### TRY IT
After locating the line that contains "Tovat (443, 1142)" in the data below, set down exactly that line and each one after it through the line that contains "Tunikor (446, 1183)", and nothing more.

### EXERCISE MATERIALS
______________________________

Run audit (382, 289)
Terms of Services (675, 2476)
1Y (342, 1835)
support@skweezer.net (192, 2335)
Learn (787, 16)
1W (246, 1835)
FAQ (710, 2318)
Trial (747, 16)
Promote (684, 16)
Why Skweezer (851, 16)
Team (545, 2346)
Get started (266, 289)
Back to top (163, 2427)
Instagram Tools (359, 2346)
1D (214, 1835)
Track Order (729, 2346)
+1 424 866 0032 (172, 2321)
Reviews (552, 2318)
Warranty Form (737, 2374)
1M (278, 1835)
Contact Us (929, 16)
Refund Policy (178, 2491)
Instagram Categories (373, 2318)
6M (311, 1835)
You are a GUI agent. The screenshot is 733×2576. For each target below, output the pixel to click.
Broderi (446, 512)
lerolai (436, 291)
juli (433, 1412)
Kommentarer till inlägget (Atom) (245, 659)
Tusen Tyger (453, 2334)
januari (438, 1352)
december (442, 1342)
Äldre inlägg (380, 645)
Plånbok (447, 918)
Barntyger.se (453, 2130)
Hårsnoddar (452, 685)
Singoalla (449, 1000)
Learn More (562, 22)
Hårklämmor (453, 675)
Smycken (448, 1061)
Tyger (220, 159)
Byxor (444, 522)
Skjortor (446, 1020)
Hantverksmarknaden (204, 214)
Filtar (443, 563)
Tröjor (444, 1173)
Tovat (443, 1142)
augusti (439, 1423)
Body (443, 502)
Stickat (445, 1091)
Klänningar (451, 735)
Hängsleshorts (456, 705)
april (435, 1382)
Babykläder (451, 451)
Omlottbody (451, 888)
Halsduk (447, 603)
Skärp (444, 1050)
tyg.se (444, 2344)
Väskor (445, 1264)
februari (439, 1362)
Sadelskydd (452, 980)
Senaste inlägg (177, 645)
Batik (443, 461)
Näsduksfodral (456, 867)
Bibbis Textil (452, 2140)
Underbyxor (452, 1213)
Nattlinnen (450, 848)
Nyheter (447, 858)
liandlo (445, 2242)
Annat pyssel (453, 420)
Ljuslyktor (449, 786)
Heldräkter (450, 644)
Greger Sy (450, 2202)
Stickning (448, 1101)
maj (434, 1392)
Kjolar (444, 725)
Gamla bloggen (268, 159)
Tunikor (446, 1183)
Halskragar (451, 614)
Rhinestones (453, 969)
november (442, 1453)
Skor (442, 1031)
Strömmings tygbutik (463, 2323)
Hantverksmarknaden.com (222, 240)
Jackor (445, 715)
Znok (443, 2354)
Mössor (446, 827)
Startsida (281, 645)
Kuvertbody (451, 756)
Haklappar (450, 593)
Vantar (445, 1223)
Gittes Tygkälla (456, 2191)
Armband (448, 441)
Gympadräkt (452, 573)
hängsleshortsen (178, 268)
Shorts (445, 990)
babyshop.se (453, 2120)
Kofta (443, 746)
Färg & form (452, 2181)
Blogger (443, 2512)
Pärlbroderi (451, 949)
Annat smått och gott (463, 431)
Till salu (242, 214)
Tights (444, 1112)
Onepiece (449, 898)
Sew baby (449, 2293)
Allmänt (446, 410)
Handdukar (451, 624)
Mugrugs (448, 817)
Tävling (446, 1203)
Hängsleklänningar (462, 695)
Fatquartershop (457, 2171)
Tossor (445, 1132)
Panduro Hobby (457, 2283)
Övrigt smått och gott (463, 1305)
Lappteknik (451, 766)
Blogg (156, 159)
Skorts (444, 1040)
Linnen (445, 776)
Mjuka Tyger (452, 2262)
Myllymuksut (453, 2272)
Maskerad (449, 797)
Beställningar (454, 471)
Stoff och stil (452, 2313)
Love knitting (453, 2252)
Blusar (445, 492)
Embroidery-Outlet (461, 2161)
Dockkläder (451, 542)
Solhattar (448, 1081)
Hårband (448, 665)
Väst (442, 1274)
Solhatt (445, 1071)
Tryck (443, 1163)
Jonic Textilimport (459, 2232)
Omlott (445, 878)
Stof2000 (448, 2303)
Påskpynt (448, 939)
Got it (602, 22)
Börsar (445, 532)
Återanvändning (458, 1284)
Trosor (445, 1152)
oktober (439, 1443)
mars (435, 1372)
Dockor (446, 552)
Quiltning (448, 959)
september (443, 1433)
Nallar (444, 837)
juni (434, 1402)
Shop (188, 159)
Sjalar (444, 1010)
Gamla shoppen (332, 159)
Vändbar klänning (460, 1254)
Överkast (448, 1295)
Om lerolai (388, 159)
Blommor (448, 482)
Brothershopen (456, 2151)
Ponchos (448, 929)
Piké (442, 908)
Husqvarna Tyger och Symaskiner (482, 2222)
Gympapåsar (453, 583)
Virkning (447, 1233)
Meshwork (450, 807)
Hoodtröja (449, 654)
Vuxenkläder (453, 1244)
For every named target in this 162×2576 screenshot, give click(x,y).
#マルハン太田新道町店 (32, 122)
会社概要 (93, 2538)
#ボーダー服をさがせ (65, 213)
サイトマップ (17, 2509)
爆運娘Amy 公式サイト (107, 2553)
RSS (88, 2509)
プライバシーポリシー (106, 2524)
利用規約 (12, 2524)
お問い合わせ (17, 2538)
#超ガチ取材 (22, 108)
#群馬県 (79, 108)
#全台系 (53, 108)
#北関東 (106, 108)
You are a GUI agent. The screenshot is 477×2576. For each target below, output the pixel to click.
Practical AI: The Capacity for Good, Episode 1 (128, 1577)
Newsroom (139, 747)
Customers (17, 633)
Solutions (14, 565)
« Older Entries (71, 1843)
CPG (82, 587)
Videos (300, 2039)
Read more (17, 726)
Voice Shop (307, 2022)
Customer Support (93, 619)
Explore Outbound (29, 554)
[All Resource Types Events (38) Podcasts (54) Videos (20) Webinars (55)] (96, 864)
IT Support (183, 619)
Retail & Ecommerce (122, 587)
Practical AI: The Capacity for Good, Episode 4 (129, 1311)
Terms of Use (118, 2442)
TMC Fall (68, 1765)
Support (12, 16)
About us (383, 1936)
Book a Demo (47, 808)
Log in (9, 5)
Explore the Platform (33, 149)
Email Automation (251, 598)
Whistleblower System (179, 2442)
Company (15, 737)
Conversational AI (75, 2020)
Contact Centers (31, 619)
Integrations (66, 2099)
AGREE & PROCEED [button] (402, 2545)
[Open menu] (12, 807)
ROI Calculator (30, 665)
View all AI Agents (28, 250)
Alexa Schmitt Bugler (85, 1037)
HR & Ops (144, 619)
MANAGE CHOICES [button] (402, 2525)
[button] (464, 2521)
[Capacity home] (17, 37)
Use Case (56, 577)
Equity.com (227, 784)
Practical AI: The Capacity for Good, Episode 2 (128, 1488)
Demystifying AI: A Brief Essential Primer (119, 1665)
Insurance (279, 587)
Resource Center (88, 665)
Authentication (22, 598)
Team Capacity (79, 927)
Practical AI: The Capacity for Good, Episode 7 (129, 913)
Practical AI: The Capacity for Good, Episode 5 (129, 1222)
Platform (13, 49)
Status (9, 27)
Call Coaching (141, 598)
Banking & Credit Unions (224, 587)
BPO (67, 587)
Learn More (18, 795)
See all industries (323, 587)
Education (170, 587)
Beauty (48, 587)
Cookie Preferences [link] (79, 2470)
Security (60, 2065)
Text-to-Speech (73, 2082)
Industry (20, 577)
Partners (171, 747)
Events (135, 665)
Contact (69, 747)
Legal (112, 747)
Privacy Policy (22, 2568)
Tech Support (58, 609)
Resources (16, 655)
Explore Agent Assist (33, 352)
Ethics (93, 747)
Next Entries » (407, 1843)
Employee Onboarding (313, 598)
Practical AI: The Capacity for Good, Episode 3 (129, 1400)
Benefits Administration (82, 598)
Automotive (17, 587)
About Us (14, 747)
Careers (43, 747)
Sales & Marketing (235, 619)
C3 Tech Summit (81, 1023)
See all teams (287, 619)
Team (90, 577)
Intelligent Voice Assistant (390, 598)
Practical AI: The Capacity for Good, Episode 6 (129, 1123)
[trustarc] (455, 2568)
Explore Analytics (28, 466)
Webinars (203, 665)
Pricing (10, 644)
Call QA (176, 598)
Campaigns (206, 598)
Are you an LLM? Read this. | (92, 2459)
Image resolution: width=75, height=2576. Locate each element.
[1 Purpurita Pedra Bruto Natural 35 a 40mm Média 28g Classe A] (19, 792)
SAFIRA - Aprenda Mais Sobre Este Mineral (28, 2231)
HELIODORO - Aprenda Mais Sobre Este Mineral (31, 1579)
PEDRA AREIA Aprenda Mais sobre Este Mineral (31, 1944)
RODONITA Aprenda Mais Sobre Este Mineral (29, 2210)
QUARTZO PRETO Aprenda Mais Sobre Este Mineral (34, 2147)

______________________________

### TASK SOLUTION
Tovat (443, 1142)
augusti (439, 1423)
Body (443, 502)
Stickat (445, 1091)
Klänningar (451, 735)
Hängsleshorts (456, 705)
april (435, 1382)
Babykläder (451, 451)
Omlottbody (451, 888)
Halsduk (447, 603)
Skärp (444, 1050)
tyg.se (444, 2344)
Väskor (445, 1264)
februari (439, 1362)
Sadelskydd (452, 980)
Senaste inlägg (177, 645)
Batik (443, 461)
Näsduksfodral (456, 867)
Bibbis Textil (452, 2140)
Underbyxor (452, 1213)
Nattlinnen (450, 848)
Nyheter (447, 858)
liandlo (445, 2242)
Annat pyssel (453, 420)
Ljuslyktor (449, 786)
Heldräkter (450, 644)
Greger Sy (450, 2202)
Stickning (448, 1101)
maj (434, 1392)
Kjolar (444, 725)
Gamla bloggen (268, 159)
Tunikor (446, 1183)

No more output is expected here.